もしもの時に備えて、ペット保険などに加入しておくと安心でしょう。
犬の虫歯の予防・対策には歯磨きが効果的
人間と同様に、犬の虫歯予防においても歯磨きが有効な手段です。
一般的に、食後の食べかすが口内で24時間ほど放置されると、歯垢の形成が始まります。
そのため、犬も1日1回は歯磨きを行うことで、虫歯予防の効果が期待できるでしょう。
これまで歯磨きをしてこなかった犬は、歯磨きや口を触られることを嫌がるかもしれません。
そのような場合は、犬の顔や口の周りから少しずつ触っていき、触られることに慣れてもらいましょう。

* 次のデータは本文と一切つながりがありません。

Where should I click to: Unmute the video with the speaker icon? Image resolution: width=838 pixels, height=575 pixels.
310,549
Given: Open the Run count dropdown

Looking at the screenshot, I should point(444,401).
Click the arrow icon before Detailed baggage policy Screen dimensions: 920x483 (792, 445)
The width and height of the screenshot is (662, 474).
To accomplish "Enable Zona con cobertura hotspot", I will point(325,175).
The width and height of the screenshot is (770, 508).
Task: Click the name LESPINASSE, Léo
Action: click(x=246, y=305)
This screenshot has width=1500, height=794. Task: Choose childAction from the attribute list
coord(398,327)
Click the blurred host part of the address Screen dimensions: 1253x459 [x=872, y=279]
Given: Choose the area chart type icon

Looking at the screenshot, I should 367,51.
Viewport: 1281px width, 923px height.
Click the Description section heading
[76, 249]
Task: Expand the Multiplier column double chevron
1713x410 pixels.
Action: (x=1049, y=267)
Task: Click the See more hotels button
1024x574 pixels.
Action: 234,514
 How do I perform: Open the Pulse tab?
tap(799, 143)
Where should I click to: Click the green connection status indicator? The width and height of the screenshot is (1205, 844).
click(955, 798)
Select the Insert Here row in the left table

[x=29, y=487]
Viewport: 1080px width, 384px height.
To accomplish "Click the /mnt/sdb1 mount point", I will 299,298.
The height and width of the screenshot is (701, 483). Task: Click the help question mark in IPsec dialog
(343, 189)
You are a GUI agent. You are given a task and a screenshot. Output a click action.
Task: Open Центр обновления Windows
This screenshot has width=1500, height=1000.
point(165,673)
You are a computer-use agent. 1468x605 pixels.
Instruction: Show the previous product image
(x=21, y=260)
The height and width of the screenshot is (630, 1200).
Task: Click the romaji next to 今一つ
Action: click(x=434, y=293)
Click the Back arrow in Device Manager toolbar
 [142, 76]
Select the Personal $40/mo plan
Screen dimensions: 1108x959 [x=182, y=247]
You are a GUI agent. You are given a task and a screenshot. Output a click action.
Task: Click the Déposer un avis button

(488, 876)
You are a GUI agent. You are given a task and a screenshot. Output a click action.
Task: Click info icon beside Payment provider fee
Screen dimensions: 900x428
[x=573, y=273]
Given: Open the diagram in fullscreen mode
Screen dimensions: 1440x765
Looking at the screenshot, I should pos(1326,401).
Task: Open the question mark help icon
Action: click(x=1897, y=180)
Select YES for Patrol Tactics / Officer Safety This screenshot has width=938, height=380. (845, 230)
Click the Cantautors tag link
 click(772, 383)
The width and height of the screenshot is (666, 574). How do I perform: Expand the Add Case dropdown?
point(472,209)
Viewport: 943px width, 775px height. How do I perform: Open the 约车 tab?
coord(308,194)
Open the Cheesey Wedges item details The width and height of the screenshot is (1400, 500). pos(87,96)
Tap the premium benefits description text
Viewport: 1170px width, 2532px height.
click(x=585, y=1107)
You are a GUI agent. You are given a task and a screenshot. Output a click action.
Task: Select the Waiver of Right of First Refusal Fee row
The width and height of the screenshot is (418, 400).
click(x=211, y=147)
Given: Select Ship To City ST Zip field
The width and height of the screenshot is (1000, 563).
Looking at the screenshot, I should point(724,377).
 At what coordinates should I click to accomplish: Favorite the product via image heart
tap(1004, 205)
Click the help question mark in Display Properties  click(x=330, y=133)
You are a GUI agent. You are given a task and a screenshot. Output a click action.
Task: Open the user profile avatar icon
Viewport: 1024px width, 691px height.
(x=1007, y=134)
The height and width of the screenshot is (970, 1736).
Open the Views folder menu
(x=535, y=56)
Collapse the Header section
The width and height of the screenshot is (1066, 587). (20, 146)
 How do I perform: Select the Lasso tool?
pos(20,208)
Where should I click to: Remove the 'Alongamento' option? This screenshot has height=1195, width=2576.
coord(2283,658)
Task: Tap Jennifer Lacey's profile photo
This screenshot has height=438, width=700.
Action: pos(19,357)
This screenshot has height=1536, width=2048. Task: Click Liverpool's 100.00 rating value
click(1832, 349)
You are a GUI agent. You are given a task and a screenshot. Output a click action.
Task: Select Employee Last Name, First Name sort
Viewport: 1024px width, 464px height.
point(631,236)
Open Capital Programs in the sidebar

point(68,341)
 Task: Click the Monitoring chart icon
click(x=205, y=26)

また、歯垢を落とす効果のあるデンタルガムや、舐めるだけの犬用の歯磨きペーストなど、歯磨きが苦手な犬のためのデンタルケアグッズも多数販売されています。
犬のペースに合わせてこまめなデンタルケアを始めてみてはいかがでしょうか。
犬が虫歯にならないために、ごはんにも気を使いましょう
犬の虫歯予防には、ごはん選びも重要なポイントです。
カリカリのドライタイプのフードであれば、歯の表面や隙間などに食べかすとして残りずらいことから、歯磨きの手間が軽減するかもしれません。
ドッグフード工房のフードは、馬肉や鶏肉、鹿肉、野菜など豊富なラインナップを取り揃えており、アレルギーのある犬に合わせて食材を選ぶこともできます。
栄養たっぷりのごはんを選んで、愛犬の健康的な生活をサポートしてあげてください。
人間も食べられる馬肉を使用したドッグフードです。
馬肉は、牛肉などと比べるとアレルギーになりにくいとされており、低脂肪、低カロリーに加え高タンパクのため、健康維持にぴったりの食材です。
また、食物繊維が豊富に含まれ、ビタミン、ミネラルも摂れる野菜を蒸して使用したヘルシーフードです。
小粒のため、子犬や高齢の犬も食べやすいのが特徴です。
消化や吸収に優れた野菜を原材料として使用しているため、お腹の健康が気になる犬にもおすすめのフードです。
まとめ
犬の虫歯についてご紹介しました。犬の口内は虫歯菌が繁殖しにくい環境であることから、虫歯になりにくいとされています。
しかし、必ずしも虫歯にならないわけではありません。
愛犬の食事の様子や、口内の状態のチェックも欠かさず行うようにすることも、口内の健康を保つために大事なことです。
もし異常が見つかった際には、かかりつけの動物病院を受診して、獣医師に診断してもらうこともおすすめです。
歯磨きを基本としたデンタルケアを日常的に行い、愛犬を虫歯から守ってあげましょう。